There are a number of issues related to the lawsuit that are worthy of analysis. (There are also a number of one-liners about money not growing on trees). However, as the case is only a week old it provides a good avenue to illustrate the two levels of reliance waivers in Texas.
What kind of waiver am I talking about? Contracting parties can waive reliance on representations of the other which are not contained in the contract. It seems straightforward – if the representation is not in the contract, then forget I said (or failed to say) anything prior to signing. Why the two levels then?
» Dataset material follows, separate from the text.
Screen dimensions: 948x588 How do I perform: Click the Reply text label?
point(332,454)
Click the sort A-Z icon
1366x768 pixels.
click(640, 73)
- The Basic Waiver: The typical waiver of reliance in a contract will essentially say that the parties waive any reliance on non-contractual representations. However, the SCOTX has pointed out that such a contractual provision, like any contractual provision, is subject to avoidance for fraud. Essentially, even if you waive reliance on prior non-contract statements, if someone made a fraudulent misrepresentation that lead to the execution of the contract (without the representation), the contract risks being avoided for fraud.
- The Super Wavier: On the other hand, the SCOTX recognizes that some parties may contractually agree to waive any reliance non-contractual representations, regardless of how fraudulent they might be, if the parties so intended. Thus, the super waiver.
So, which waiver is in your contract? It depends on what the Court thinks you meant when you signed the contract (containing the waiver). Any answer that begins with “it depends” is not a lot of comfort for lender clients and the SCOTX has been somewhat unclear about which is which.
The SCOTX has said that “The contract and circumstances surrounding [the contract’s] formation determine…[how expansive the waiver is]”. Schlumberger v. Swanson, 959 S.W.2d 171. The Court goes on to instruct that lower courts should consider the sophistication of the parties, course of dealings and representation by counsel and, importantly, did the parties intend to put a final end to a long running dispute to determine whether the waiver is basic or super. (Both terms I made up for ease of reading this post so don’t Google them).
I have not parsed through the complaint in the Regions case and Comerica has not yet answered. Also, I am not opining on the merits of either parties’ positions. However, the case provides a good excuse to point out that even if two parties waive any reliance on prior representations, in Texas, that waiver may not be enough to waive claims of fraud. Meaning, the Court may let the case proceed even if a waiver of reliance is contained in the contract regardless of whether the fraud claim is ultimately determined to be without merit.
Lenders should be cautious and deliberate when drafting these waivers of reliance to attempt to remove as much risk as possible that a court will later find that the borrower may sue the lender for fraud.